I’d like to thank the group of a dozen or so well-dressed young ladies who I’ll assume were participating in a greek function last Thursday evening. As your group crossed Court Street from BP on your way to a party at the house next to the Over Hang around 9 p.m., I learned a valuable lesson.
I’m well aware that a sense of entitlement of students at Ohio University means the proper use of crosswalks with traffic signals are merely suggestions to be ignored, particularly in the hours when drinking becomes the focus of activities. I have had my car beaten more than once by groups of men who refuse to yield the roadway to traffic with the right of way, angered with my use of the street. Many of my motorist friends have had similar frightening, violent experiences.

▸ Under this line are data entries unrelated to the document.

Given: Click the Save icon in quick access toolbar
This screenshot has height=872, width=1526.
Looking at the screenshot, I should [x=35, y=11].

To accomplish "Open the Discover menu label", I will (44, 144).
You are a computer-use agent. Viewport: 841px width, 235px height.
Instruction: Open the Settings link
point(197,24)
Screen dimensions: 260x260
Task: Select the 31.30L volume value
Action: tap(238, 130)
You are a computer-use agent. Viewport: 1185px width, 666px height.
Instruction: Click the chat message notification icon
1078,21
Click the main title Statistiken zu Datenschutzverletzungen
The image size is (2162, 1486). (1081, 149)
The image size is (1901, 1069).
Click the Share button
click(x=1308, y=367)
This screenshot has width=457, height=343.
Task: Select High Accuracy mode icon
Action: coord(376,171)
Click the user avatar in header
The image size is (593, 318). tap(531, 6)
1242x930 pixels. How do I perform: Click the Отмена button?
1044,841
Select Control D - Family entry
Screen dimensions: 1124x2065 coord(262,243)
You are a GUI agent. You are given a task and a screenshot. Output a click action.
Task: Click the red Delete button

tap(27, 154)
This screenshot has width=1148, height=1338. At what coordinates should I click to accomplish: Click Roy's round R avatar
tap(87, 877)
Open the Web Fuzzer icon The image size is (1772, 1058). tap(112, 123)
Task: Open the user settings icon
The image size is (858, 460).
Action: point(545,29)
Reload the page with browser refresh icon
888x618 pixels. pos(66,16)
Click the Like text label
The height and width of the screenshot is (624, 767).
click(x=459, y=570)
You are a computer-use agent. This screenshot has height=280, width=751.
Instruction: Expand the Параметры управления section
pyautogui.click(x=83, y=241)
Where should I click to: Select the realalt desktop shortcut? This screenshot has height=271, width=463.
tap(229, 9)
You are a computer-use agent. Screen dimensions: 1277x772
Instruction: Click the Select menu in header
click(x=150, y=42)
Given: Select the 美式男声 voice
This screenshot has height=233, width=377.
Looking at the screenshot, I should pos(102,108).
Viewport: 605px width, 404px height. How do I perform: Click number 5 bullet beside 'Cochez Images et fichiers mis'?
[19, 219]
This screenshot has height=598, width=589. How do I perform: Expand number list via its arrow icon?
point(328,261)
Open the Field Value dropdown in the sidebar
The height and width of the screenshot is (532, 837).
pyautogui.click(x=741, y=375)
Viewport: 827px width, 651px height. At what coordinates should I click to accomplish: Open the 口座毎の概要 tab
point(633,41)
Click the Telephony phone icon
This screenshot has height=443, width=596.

The behavior you displayed was nearly as dangerous as the propensity of drunken bar patrons to blindly enter the street, out from between parked cars in the middle of the block, stumbling across to the next watering hole without regard to potential death from collision with an automobile and bricks.
By suddenly stopping in the middle of the street to have a conversation, facing the opposite direction of oncoming traffic, ignoring it altogether, you did in fact create a dangerous situation that required the last-minute honking, swerving and panic brake usage. I feel very lucky there wasn’t someone behind me rear-ending my vehicle into your bodies when I had to stop short.
While I expect anger and derision from pedestrians of Court Street who confront vehicular traffic in their dangerous game of chicken, it seems to be steadily getting worse. My lesson is to NEVER underestimate the utter lack of self-preservation or respect some people have for themselves when they believe rules of society do not apply to them.
Though mob mentality behavior might give you a sense of power to confront established norms and laws meant to protect you and others from such a cavalier attitude, I fear ignoring the laws of physics will one day provide us with a dead Bobcat on the bricks and a sad valuable lesson for everyone.
John Sullivan is an Ohio University alumnus who studied graphic design and received his Master of Fine Arts in ’92.